• **BRIEF**: Scan the data below and copy each line where "computer" occurs.

Collected data
---*---
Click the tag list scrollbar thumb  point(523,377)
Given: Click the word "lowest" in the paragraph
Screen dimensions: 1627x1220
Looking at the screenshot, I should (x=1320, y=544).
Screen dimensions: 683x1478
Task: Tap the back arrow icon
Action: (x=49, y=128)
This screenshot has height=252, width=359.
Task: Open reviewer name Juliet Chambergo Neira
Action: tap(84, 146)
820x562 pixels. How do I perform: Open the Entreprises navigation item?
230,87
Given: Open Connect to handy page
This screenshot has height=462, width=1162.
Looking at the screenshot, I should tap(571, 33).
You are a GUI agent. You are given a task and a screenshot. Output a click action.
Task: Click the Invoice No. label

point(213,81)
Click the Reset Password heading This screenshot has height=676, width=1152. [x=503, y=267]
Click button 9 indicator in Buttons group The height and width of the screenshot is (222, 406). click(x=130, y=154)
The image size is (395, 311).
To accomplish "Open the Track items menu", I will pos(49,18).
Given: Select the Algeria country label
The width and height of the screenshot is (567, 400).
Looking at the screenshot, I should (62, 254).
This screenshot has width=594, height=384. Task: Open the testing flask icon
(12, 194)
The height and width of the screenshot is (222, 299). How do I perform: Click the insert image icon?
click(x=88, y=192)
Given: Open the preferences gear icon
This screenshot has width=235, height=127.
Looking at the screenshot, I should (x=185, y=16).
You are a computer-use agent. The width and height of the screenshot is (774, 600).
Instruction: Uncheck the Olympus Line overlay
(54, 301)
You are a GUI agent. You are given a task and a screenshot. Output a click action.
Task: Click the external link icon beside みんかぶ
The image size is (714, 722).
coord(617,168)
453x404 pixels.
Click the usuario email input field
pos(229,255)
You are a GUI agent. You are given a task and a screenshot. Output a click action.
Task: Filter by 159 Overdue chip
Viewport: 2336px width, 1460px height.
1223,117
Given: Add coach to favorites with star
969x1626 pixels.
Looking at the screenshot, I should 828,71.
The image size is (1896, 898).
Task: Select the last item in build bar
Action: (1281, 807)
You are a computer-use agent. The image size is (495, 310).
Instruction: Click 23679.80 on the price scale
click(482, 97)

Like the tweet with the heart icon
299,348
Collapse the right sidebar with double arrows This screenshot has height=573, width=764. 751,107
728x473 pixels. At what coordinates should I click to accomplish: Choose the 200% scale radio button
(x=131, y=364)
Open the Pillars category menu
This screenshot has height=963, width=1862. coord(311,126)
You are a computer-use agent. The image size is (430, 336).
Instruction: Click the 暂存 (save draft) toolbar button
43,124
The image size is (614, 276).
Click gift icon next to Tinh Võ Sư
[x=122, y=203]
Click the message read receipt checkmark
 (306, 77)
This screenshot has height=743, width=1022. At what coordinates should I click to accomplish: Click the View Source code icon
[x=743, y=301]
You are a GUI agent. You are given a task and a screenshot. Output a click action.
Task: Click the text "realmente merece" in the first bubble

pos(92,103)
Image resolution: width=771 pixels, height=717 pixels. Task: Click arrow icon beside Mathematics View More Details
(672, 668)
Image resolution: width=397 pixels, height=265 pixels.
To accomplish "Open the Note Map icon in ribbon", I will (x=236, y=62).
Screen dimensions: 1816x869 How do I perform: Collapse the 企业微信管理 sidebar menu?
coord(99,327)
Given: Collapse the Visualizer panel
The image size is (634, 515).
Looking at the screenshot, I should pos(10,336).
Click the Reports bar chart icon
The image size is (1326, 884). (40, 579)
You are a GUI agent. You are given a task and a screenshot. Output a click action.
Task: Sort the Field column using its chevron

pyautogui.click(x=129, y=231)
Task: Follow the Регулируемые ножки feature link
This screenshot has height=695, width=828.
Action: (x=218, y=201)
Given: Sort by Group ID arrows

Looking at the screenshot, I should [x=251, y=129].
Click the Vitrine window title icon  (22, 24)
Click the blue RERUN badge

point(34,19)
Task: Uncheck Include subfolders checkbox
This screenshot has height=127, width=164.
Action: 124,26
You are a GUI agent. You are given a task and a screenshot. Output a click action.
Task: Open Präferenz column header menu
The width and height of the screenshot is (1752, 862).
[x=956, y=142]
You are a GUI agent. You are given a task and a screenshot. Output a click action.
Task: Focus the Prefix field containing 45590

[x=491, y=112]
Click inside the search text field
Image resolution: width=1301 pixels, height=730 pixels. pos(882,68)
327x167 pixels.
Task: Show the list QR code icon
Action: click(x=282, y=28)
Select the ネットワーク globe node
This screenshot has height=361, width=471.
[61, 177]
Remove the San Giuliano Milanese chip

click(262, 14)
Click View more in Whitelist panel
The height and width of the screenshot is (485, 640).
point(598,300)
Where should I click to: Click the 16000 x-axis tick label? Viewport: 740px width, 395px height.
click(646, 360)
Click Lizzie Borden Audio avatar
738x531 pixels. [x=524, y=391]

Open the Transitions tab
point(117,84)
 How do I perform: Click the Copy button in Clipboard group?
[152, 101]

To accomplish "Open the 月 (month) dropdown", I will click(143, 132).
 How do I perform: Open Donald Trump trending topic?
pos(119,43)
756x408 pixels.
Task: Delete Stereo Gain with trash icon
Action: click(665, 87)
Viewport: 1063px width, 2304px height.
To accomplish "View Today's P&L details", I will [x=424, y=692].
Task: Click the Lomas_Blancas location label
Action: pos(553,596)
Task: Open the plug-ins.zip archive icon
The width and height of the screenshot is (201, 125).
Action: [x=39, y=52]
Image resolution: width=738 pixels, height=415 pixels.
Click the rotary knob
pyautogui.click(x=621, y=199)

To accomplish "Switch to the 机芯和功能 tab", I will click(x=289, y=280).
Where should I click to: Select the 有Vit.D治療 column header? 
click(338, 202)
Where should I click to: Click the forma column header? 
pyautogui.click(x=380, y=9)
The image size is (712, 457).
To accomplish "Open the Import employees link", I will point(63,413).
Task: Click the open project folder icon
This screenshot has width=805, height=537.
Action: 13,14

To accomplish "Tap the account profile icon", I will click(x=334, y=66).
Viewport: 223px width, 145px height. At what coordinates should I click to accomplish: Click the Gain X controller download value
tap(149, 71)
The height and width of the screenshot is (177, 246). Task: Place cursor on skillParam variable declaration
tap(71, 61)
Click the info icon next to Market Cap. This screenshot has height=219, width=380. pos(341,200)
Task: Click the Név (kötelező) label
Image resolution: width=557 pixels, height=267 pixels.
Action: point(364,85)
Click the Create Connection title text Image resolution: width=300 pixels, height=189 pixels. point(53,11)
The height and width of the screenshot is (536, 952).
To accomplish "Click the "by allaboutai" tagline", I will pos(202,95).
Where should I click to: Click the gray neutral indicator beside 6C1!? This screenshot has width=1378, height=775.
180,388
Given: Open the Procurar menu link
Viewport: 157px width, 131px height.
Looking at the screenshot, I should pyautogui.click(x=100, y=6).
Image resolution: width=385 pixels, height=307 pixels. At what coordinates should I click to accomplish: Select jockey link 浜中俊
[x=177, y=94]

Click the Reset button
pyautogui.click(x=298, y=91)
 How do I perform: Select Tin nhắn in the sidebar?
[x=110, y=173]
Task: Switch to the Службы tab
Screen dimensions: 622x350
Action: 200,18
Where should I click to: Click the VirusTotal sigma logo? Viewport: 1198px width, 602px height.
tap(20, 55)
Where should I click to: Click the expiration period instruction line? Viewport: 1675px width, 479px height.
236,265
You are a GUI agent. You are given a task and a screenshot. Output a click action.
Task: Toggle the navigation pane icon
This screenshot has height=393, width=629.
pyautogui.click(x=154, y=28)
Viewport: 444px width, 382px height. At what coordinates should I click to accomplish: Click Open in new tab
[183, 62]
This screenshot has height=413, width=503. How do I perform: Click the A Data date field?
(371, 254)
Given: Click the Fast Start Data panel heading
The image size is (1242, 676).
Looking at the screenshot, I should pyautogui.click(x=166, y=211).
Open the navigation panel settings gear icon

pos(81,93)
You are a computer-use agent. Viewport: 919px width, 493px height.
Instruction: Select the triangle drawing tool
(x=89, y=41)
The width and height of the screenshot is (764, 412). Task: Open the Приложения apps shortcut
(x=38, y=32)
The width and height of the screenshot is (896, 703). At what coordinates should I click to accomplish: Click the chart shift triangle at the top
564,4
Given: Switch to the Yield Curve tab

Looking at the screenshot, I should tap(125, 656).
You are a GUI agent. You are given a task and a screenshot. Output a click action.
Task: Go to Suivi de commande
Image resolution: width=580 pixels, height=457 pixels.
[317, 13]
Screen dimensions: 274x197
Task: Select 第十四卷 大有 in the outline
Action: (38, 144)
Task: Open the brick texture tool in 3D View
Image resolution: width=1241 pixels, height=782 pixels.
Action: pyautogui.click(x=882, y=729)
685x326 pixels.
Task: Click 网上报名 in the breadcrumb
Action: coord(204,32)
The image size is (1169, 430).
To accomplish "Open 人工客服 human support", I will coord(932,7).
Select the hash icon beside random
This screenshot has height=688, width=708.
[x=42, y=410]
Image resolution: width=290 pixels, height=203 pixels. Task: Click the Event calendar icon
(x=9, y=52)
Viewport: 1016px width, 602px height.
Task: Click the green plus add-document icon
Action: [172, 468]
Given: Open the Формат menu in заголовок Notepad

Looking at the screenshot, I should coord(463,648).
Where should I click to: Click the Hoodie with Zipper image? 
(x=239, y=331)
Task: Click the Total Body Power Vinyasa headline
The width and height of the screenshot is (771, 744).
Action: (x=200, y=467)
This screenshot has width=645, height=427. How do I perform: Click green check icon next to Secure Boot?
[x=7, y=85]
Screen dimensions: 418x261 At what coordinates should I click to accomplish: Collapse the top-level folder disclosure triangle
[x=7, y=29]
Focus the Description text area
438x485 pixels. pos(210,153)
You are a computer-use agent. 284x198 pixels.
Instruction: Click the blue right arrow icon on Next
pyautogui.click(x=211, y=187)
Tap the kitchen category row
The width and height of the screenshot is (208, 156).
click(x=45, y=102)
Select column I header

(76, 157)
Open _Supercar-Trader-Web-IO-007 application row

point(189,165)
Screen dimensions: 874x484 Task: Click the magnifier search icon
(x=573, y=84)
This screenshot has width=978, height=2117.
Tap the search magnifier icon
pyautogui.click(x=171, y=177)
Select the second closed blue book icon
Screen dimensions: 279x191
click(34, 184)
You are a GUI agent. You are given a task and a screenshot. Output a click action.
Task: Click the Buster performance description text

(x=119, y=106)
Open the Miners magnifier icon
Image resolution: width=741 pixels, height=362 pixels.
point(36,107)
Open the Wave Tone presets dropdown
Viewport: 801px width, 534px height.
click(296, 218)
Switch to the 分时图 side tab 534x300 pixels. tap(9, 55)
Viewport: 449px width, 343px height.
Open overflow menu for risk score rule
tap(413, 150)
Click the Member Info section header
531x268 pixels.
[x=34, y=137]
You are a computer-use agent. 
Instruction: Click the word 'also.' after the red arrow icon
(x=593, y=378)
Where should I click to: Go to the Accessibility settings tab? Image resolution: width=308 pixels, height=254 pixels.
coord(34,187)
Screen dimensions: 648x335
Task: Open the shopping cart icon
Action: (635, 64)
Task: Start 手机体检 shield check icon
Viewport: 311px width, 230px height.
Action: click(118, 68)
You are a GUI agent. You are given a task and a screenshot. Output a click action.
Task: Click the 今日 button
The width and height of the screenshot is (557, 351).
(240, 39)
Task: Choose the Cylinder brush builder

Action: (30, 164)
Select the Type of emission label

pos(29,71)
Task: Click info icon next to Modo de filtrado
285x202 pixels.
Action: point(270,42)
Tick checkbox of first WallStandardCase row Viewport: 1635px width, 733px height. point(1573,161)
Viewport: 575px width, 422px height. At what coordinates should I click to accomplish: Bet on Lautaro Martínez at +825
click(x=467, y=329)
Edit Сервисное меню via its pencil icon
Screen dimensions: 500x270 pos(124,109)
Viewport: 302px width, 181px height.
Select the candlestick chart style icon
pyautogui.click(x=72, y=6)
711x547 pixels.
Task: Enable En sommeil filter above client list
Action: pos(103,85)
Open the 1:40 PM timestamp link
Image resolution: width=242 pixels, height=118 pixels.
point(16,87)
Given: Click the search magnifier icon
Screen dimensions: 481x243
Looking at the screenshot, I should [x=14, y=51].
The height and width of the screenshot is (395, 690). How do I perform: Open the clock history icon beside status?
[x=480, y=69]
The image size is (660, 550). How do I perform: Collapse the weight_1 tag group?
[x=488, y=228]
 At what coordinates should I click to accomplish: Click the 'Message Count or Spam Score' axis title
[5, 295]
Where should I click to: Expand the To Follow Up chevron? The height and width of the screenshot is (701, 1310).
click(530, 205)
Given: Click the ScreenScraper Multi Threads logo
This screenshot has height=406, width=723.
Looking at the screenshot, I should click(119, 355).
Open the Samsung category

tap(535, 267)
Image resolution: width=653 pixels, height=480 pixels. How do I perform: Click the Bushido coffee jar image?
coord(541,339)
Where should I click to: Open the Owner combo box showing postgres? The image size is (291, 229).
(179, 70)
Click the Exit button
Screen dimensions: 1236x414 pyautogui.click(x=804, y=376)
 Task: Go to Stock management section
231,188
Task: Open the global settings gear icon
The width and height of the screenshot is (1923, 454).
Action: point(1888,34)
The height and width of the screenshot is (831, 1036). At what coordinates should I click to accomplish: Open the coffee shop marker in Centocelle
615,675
---*---
• **ANSWER SECTION**:
You are a computer-use agent. The width and height of the screenshot is (774, 600).
You are a computer-use agent. The image size is (495, 310).
You are a computer-use agent. The image size is (430, 336).
You are a computer-use agent. Viewport: 919px width, 493px height.
You are a computer-use agent. 284x198 pixels.
You are a computer-use agent. 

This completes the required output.